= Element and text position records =
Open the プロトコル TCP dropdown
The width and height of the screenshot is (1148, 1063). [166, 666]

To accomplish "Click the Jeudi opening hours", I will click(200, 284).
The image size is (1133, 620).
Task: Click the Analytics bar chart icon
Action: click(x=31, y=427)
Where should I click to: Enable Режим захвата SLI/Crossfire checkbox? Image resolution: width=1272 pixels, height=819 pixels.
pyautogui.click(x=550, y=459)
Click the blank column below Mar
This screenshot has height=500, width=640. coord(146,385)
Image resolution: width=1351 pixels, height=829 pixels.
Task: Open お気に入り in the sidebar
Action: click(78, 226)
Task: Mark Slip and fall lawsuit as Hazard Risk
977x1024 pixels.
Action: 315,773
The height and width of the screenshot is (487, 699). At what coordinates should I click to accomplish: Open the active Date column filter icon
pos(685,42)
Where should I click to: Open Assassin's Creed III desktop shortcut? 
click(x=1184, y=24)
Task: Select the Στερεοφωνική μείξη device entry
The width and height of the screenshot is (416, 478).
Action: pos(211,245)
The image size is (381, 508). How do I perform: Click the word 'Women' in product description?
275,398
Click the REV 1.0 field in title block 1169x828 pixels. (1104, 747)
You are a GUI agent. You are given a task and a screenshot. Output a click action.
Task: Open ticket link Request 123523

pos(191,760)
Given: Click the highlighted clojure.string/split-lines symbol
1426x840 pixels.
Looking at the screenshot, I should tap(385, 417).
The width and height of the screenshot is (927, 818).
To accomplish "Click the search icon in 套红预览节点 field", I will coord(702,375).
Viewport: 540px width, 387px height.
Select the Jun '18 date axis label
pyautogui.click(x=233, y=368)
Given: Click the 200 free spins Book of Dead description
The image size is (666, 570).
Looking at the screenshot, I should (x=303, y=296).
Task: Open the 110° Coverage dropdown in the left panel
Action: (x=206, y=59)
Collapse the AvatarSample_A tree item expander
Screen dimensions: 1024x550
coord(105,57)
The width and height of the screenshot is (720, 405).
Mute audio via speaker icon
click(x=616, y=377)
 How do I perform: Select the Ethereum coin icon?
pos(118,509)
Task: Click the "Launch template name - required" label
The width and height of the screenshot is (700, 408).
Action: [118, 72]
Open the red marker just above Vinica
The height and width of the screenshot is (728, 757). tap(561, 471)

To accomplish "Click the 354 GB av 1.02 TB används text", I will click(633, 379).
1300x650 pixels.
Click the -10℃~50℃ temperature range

= EXERCISE INSTRUCTIONS =
Please rewrite the records above with "Where should I click to:" changed to "Where do I click to:" everywhere it appears, leaving all else unchanged.

= OUTPUT OF THE TASK =
Open the プロトコル TCP dropdown
The width and height of the screenshot is (1148, 1063). [166, 666]

To accomplish "Click the Jeudi opening hours", I will click(200, 284).
The image size is (1133, 620).
Task: Click the Analytics bar chart icon
Action: click(x=31, y=427)
Where do I click to: Enable Режим захвата SLI/Crossfire checkbox? Image resolution: width=1272 pixels, height=819 pixels.
pyautogui.click(x=550, y=459)
Click the blank column below Mar
This screenshot has height=500, width=640. coord(146,385)
Image resolution: width=1351 pixels, height=829 pixels.
Task: Open お気に入り in the sidebar
Action: click(78, 226)
Task: Mark Slip and fall lawsuit as Hazard Risk
977x1024 pixels.
Action: 315,773
The height and width of the screenshot is (487, 699). At what coordinates should I click to accomplish: Open the active Date column filter icon
pos(685,42)
Where do I click to: Open Assassin's Creed III desktop shortcut? 
click(x=1184, y=24)
Task: Select the Στερεοφωνική μείξη device entry
The width and height of the screenshot is (416, 478).
Action: pos(211,245)
The image size is (381, 508). How do I perform: Click the word 'Women' in product description?
275,398
Click the REV 1.0 field in title block 1169x828 pixels. (1104, 747)
You are a GUI agent. You are given a task and a screenshot. Output a click action.
Task: Open ticket link Request 123523

pos(191,760)
Given: Click the highlighted clojure.string/split-lines symbol
1426x840 pixels.
Looking at the screenshot, I should tap(385, 417).
The width and height of the screenshot is (927, 818).
To accomplish "Click the search icon in 套红预览节点 field", I will coord(702,375).
Viewport: 540px width, 387px height.
Select the Jun '18 date axis label
pyautogui.click(x=233, y=368)
Given: Click the 200 free spins Book of Dead description
The image size is (666, 570).
Looking at the screenshot, I should (x=303, y=296).
Task: Open the 110° Coverage dropdown in the left panel
Action: (x=206, y=59)
Collapse the AvatarSample_A tree item expander
Screen dimensions: 1024x550
coord(105,57)
The width and height of the screenshot is (720, 405).
Mute audio via speaker icon
click(x=616, y=377)
 How do I perform: Select the Ethereum coin icon?
pos(118,509)
Task: Click the "Launch template name - required" label
The width and height of the screenshot is (700, 408).
Action: [118, 72]
Open the red marker just above Vinica
The height and width of the screenshot is (728, 757). tap(561, 471)

To accomplish "Click the 354 GB av 1.02 TB används text", I will click(633, 379).
1300x650 pixels.
Click the -10℃~50℃ temperature range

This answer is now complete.